**PROBLEM DETAILS**
Write out the following comments on the planned mcp feature word for word, in full.

**SUPPLIED PASSAGE**

Cool, mcp is henceforth aimed at patient users with powerful computers :-) Yes, for data with < 200 data points, we're talking a slowdown from ~10 secs to ~20 secs so it's not the end of the world. I think this would be awesome so it's my top priority for the next release (mcp 0.4). Though I think that it will likely be at least a few months before it is out.
The first version with this will likely not have random effects on the RHS. But using a categorical intercept (like group in the OP) should be reasonably close in many scenarios since shrinkage is often minor.
I'm working on this now and have almost finished making all design decisions. Luckily, I found an implementation that won't negatively affect performance. Expect release in a few months, depending on how hard it is to make sensible plot() etc.

**DATA FOR REVIEW**

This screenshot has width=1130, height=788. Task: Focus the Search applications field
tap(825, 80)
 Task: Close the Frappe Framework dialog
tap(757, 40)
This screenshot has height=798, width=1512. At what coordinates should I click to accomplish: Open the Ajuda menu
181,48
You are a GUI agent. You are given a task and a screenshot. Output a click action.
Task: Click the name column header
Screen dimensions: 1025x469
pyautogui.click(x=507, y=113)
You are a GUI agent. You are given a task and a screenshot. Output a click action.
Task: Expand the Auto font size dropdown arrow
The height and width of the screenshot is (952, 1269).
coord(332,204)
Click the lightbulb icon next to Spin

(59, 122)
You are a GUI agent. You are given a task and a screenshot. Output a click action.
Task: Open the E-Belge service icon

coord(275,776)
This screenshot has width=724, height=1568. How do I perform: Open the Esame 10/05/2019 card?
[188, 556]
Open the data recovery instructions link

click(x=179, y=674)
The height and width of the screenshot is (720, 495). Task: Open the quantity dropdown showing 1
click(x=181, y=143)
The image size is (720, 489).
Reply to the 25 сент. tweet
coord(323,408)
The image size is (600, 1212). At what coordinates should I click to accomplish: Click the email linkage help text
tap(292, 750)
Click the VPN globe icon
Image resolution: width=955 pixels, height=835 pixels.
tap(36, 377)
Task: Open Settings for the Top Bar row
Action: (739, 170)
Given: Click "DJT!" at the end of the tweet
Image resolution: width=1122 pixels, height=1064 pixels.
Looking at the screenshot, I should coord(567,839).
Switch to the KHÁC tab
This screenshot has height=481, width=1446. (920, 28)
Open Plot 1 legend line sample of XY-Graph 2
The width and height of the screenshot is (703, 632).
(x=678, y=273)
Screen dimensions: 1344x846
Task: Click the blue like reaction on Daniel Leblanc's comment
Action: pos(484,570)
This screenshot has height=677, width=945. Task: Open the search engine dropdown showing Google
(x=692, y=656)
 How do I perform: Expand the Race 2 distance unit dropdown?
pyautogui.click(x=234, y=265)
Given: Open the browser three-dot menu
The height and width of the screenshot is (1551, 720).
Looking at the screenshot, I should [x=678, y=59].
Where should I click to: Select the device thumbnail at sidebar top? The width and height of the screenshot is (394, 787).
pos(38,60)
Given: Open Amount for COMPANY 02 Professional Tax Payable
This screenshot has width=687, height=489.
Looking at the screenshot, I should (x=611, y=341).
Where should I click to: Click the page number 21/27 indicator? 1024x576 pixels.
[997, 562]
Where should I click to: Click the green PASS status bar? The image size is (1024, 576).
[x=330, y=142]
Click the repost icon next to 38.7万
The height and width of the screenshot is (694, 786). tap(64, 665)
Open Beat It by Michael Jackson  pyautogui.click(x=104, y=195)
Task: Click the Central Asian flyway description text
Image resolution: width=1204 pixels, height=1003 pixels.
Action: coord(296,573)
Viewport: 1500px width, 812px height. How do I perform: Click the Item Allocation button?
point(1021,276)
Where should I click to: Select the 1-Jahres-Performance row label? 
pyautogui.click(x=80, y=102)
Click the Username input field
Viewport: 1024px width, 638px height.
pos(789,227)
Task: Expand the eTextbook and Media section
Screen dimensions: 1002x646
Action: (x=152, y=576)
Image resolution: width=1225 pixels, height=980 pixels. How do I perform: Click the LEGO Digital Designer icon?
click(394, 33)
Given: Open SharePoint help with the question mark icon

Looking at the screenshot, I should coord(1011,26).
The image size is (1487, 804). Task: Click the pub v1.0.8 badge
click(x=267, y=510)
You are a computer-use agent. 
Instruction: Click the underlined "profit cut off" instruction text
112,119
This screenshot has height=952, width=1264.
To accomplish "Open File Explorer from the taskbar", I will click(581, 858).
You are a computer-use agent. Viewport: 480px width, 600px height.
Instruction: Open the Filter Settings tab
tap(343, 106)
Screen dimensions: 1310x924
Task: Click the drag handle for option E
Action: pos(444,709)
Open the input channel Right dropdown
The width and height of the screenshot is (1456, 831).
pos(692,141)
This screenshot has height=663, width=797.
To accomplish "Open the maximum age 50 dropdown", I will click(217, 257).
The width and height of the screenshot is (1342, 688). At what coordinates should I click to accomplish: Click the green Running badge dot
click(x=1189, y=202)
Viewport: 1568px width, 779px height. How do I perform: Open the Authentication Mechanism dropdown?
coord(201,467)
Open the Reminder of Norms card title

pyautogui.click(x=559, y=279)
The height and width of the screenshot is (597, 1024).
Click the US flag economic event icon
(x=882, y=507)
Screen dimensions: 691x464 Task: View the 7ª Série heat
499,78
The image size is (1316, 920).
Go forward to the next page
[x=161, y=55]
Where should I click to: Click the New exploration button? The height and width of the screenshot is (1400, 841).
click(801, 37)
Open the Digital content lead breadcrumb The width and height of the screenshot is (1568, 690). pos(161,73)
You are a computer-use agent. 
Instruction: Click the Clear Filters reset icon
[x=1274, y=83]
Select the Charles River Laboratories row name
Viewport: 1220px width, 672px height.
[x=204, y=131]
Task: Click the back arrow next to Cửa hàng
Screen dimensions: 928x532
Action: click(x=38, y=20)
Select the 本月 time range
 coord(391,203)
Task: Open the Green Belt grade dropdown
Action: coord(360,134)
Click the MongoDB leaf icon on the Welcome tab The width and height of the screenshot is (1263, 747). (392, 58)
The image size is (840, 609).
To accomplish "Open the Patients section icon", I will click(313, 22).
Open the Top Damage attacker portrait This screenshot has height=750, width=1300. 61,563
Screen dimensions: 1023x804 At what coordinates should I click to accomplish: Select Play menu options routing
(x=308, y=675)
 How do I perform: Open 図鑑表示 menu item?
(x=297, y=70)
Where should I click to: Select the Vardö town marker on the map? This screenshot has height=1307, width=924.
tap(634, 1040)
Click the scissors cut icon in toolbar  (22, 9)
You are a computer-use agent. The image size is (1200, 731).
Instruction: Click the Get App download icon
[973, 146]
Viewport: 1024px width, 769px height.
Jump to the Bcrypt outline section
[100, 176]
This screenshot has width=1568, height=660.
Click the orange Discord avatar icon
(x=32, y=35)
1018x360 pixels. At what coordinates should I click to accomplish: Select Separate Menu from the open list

**FINISHED TASK**
Cool, mcp is henceforth aimed at patient users with powerful computers :-) Yes, for data with < 200 data points, we're talking a slowdown from ~10 secs to ~20 secs so it's not the end of the world. I think this would be awesome so it's my top priority for the next release (mcp 0.4). Though I think that it will likely be at least a few months before it is out.
The first version with this will likely not have random effects on the RHS. But using a categorical intercept (like group in the OP) should be reasonably close in many scenarios since shrinkage is often minor.
I'm working on this now and have almost finished making all design decisions. Luckily, I found an implementation that won't negatively affect performance. Expect release in a few months, depending on how hard it is to make sensible plot() etc.